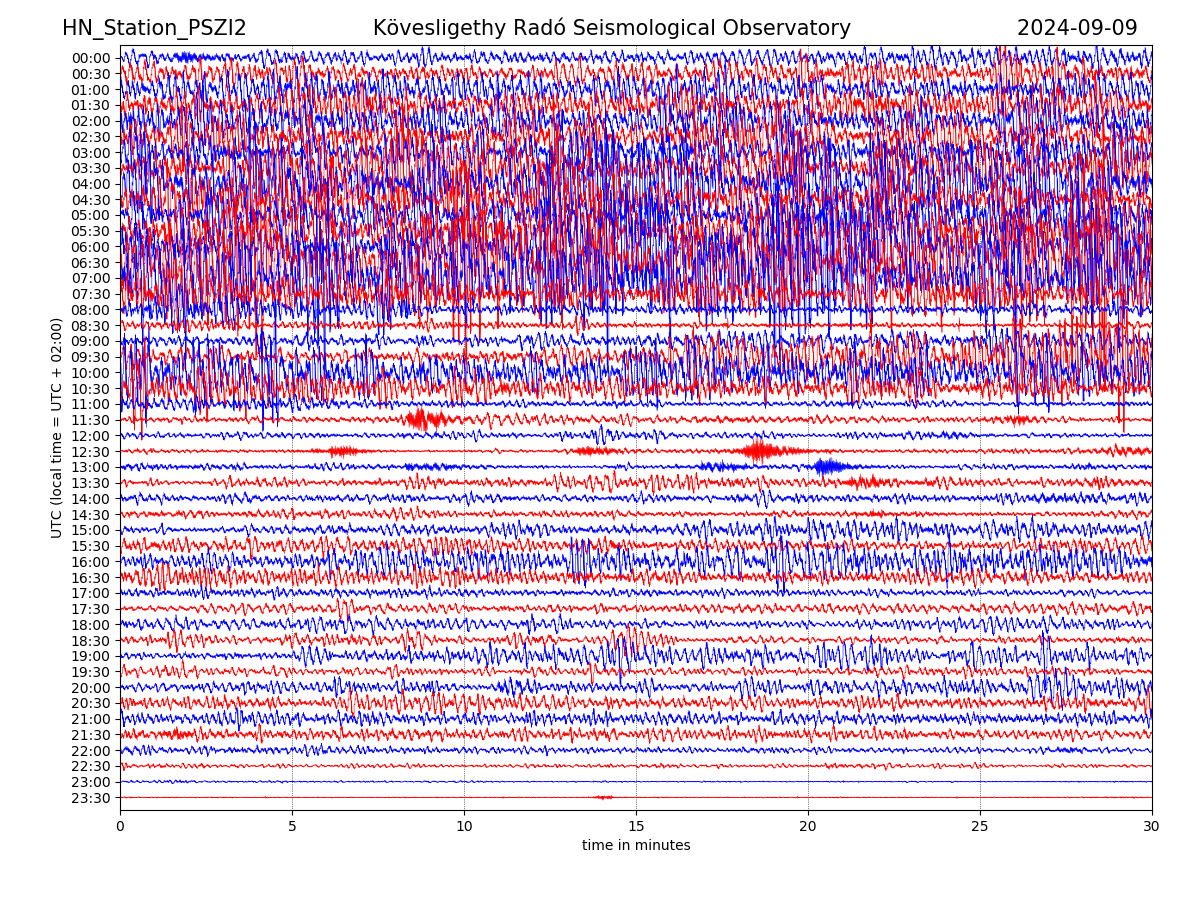Screen dimensions: 1200x900
Task: Click the Kövesligethy Radó Seismological Observatory heading
Action: 611,29
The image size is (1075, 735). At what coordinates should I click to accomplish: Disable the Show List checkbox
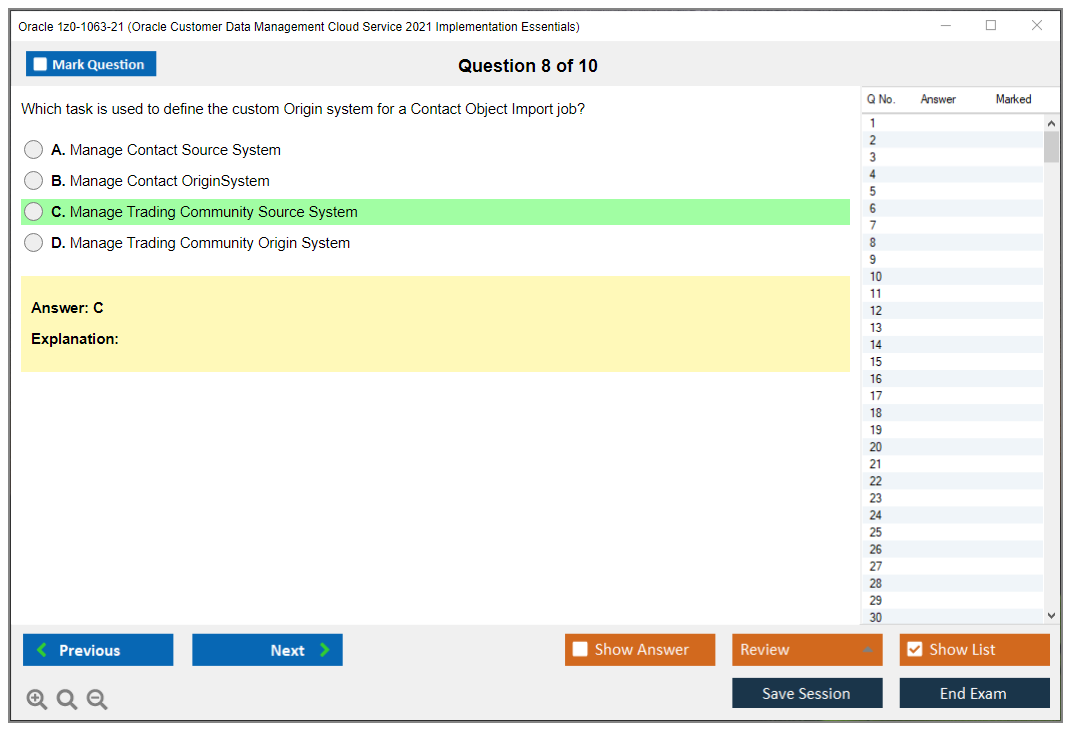[914, 649]
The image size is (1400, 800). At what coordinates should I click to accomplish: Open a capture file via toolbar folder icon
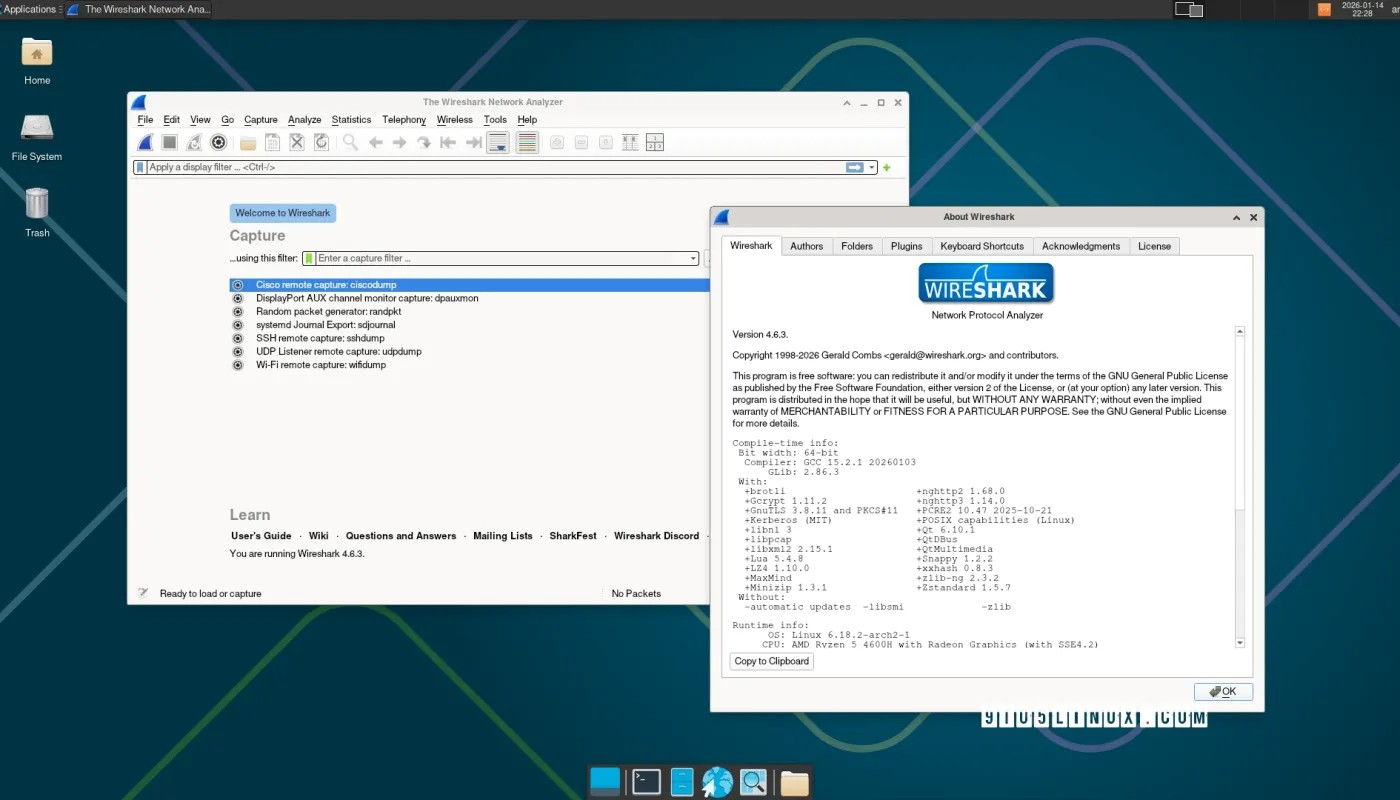pyautogui.click(x=247, y=142)
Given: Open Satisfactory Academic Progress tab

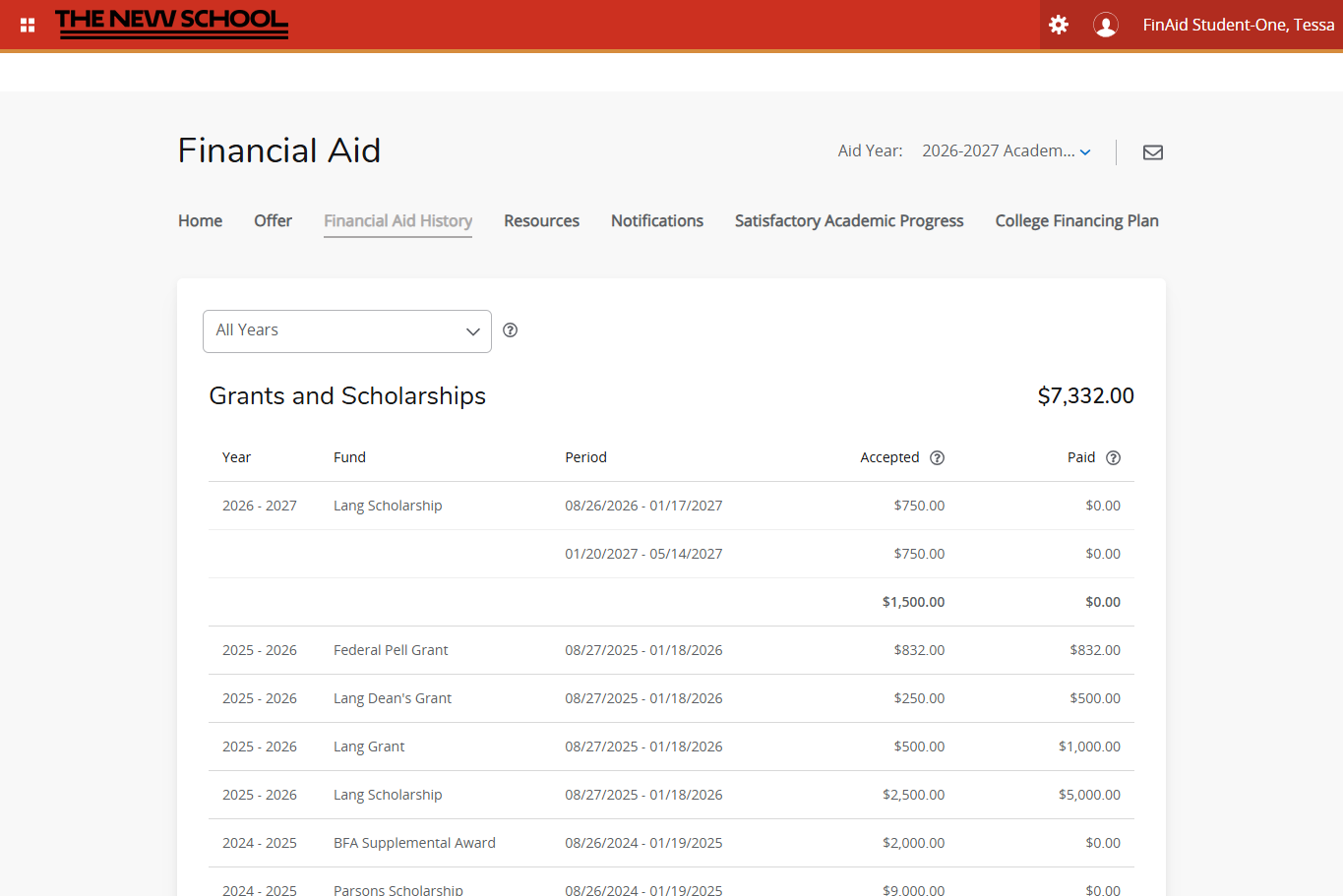Looking at the screenshot, I should point(848,221).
════════
## AIM OF THE EXERCISE
These lines alone form the answer: the one containing "The image size is (1400, 800)." and every line after it through the end of the material, exactly as written, pictures left out.

## ANSWER
The image size is (1400, 800). At what coordinates should I click to accomplish: Open a capture file via toolbar folder icon
pyautogui.click(x=247, y=142)
Given: Open Satisfactory Academic Progress tab

Looking at the screenshot, I should point(848,221).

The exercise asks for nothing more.